C’est pour cela, encore qu’en 1896, il refusa de recevoir Bernard Lazare, dont le mémoire en défense venait de paraître, qui lui avait demandé un rendez-vous (Lazare, Mémoire à Reinach). S’il fut un des 80 sénateurs à voter pour Scheurer-Kestner candidat à sa propre succession à la vice-présidence (Reinach, II, p. 845 n. 1), son sentiment n’avait pas alors changé comme en témoigne sa déclaration à La Patrie aux premiers jours de de février 1898 : « Je déplore toutes les infamies écrites et débitées dans le but d’innocenter un homme jugé et condamné par le conseil de guerre ». Il ajoutait : « C’est insulter et taxer de malhonnêteté les officiers éminents qui ont, d’abord, accusé Dreyfus, puis ceux, dont la loyauté est et restera au-dessus des soupçons, qui ont eu le triste de voir de le juger… ». Concernant Zola et son « J’Accuse… ! », il condamnait l’emploi de ces « singuliers arguments pour réclamer justice » et considérait que cette initiative « a plutôt été funeste à la cause qu’il prétend un peu trop bruyamment défendre » (« Chez M. Berthelot », 9 février 1898). Mais cela dit, Berthelot n’en perdait pas pour autant l’estime dans laquelle il tenait l’écrivain dont déjà, en 1887, il avait dit, à la tribune de la Chambre, tout le bien qu’il pensait de l’écrivain et de son œuvre tout en défendant, comme ministre de l’Instruction publique, l’interdiction des représentations de Germinal. À la mort de Zola, en 1902, il redira tout le bien qu’il pensait de son œuvre et, sil se garda bien de faire la moindre allusion à l’Affaire, révélait qu’à deux reprises il avait proposé son nom au comité suédois pour le premier prix Nobel de littérature (« Émile Zola. Notes et impressions. M. Berthelot », 5 octobre 1902).

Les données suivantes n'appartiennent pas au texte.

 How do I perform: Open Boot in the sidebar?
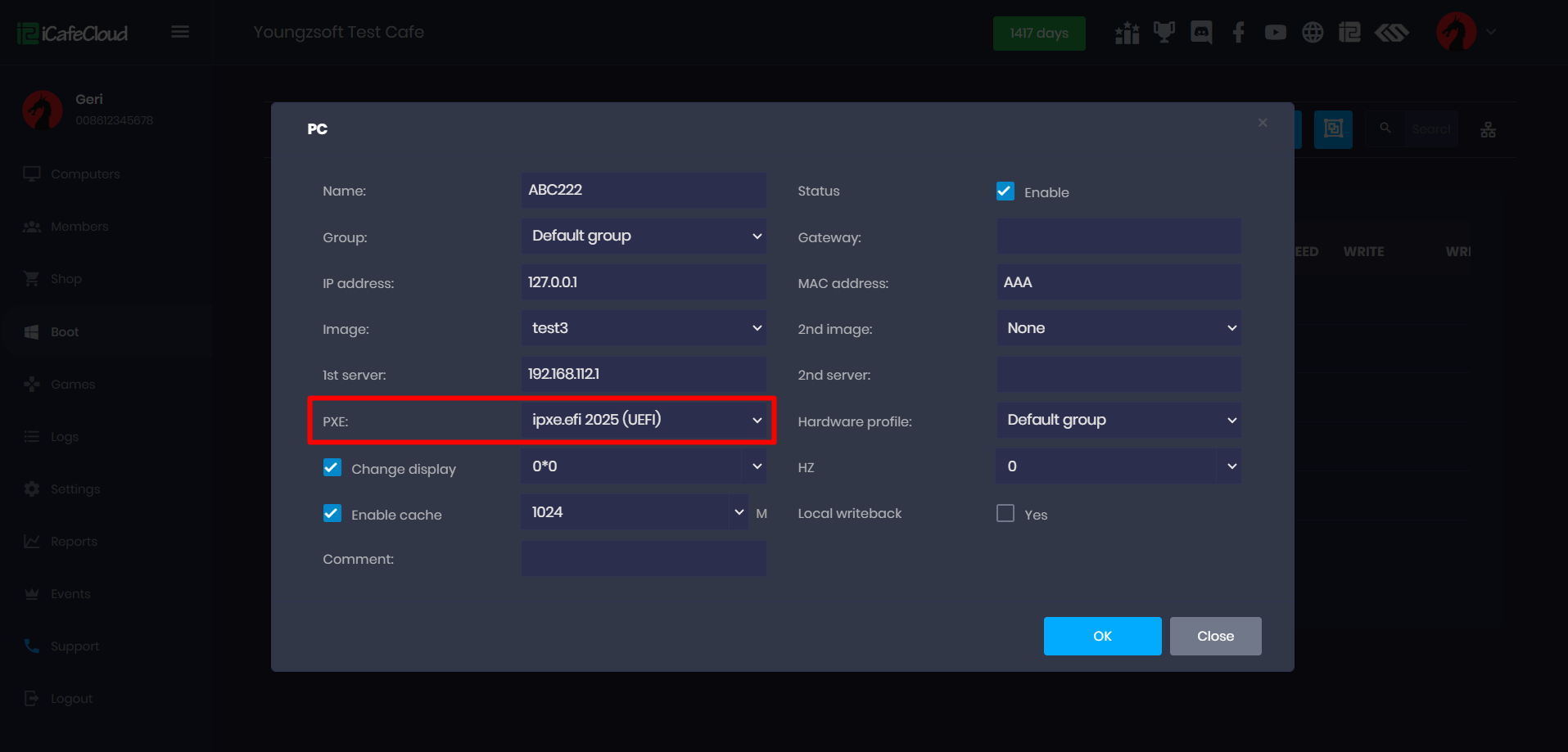(x=65, y=332)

Par la suite, il vota donc la loi de dessaisissement, condamna les incidents d’Auteuil, vota l’amnistie et, en 1906, convaincu par l’arrêt de la Cour de cassation, vota la réintégration de Dreyfus et de Picquart et l’érection, au Sénat, des statues de Scheurer et Trarieux (résolution Monis). En décembre suivant, il votera aussi le projet de transfert des cendres de Zola au Panthéon (proposition de loi Breton)… où il le précédera d’un an.

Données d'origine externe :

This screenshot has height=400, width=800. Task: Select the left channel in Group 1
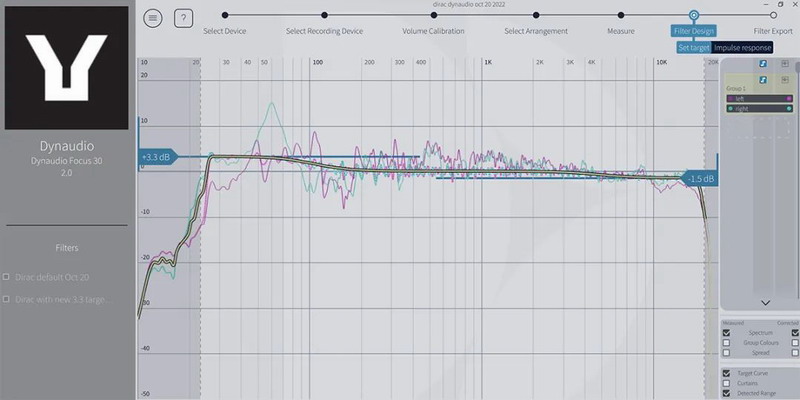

Sources et bibliographie : Sur Berthelot, on pourra lire A. Boutaric, Marcellin Berthelot (1827-1907), Paris, Payot, 1927 ; Daniel Langlois-Berthelot, Marcelin Berthelot. Un savant engagé, Paris, JC Lattès, 2000 ; Jean Balcou (dir.), Marcelin Berthelot. Sciences et politique, Rennes, PUR, 2010. On pourra aussi consulter son dossier de la Légion d’honneur sous la cote : LH/209/76. Notons que ce n’est pas lui, contrairement à ce que nous avons dit dans notre Histoire de l’affaire Dreyfus de 1894 à nos jours (p. 523), qui fut visité par Blum mais René Berthelot, ami et condisciple du futur président du Conseil.